▸ **TASK GOAL**
Print the lines in the listing below that fall between the line with "This screenshot has width=309, height=174." and the line with "Task: Open the Services menu item", those two lines included, exactly as they stand and with nothing else.

▸ **TASK INPUT**
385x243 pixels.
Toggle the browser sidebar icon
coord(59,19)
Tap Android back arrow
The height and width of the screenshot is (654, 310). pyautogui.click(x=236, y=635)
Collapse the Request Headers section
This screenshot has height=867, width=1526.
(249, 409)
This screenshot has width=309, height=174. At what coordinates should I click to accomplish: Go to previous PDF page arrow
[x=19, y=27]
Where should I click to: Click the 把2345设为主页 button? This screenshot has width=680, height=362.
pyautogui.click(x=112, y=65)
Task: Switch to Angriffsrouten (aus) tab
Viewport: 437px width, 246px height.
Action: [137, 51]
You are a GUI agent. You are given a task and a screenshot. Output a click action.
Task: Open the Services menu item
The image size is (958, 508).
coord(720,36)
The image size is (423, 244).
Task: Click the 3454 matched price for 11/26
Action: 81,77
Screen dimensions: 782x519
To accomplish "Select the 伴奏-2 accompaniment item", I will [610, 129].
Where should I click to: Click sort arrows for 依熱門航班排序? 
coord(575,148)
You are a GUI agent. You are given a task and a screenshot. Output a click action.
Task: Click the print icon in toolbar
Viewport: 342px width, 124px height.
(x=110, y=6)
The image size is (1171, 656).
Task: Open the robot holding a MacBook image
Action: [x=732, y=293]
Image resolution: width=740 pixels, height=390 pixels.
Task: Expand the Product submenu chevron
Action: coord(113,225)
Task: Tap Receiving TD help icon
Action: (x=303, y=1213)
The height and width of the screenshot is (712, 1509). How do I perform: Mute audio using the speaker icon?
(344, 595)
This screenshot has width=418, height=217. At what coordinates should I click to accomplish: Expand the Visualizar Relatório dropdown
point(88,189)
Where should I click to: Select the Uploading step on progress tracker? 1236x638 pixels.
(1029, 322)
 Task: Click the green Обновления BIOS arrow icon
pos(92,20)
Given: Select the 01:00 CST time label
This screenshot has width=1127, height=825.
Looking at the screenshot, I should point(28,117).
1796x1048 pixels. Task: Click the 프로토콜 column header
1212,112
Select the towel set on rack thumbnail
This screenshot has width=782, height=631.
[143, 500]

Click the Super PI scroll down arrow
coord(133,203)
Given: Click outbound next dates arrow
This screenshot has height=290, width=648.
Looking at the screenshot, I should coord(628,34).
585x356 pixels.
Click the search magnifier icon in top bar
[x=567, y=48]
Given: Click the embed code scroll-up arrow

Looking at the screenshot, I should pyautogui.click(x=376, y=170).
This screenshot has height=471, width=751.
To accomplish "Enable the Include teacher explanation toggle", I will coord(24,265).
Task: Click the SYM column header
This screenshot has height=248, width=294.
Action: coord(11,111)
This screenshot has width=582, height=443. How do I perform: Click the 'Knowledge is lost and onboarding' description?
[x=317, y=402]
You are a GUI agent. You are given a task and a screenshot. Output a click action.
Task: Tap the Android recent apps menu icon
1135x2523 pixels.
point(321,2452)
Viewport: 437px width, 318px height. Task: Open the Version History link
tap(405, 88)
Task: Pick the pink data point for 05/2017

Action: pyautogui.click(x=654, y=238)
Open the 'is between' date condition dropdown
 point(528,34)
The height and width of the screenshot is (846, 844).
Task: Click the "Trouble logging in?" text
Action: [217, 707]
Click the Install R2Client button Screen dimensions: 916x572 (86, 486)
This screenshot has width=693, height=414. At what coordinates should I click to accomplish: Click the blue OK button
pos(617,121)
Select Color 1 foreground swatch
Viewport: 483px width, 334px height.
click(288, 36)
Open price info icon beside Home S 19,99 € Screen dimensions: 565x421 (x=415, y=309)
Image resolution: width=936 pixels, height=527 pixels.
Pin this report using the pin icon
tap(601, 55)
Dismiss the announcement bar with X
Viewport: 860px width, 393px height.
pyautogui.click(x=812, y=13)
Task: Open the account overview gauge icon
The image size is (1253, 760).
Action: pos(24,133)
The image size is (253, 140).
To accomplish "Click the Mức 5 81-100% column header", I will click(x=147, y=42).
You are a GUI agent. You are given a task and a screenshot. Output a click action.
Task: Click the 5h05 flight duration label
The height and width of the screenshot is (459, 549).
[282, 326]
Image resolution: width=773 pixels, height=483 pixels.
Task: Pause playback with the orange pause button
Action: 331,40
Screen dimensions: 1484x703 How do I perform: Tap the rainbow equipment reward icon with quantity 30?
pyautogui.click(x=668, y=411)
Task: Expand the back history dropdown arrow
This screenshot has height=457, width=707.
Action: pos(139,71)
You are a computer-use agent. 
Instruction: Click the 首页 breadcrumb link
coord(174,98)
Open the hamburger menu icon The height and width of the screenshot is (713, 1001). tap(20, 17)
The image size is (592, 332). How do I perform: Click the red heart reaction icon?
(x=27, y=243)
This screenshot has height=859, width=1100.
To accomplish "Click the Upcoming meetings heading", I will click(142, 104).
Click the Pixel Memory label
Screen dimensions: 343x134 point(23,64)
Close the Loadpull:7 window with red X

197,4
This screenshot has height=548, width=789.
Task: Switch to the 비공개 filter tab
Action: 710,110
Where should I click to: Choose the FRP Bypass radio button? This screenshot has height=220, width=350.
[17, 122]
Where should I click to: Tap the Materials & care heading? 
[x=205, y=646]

▸ **OUTPUT**
This screenshot has width=309, height=174. At what coordinates should I click to accomplish: Go to previous PDF page arrow
[x=19, y=27]
Where should I click to: Click the 把2345设为主页 button? This screenshot has width=680, height=362.
pyautogui.click(x=112, y=65)
Task: Switch to Angriffsrouten (aus) tab
Viewport: 437px width, 246px height.
Action: [137, 51]
You are a GUI agent. You are given a task and a screenshot. Output a click action.
Task: Open the Services menu item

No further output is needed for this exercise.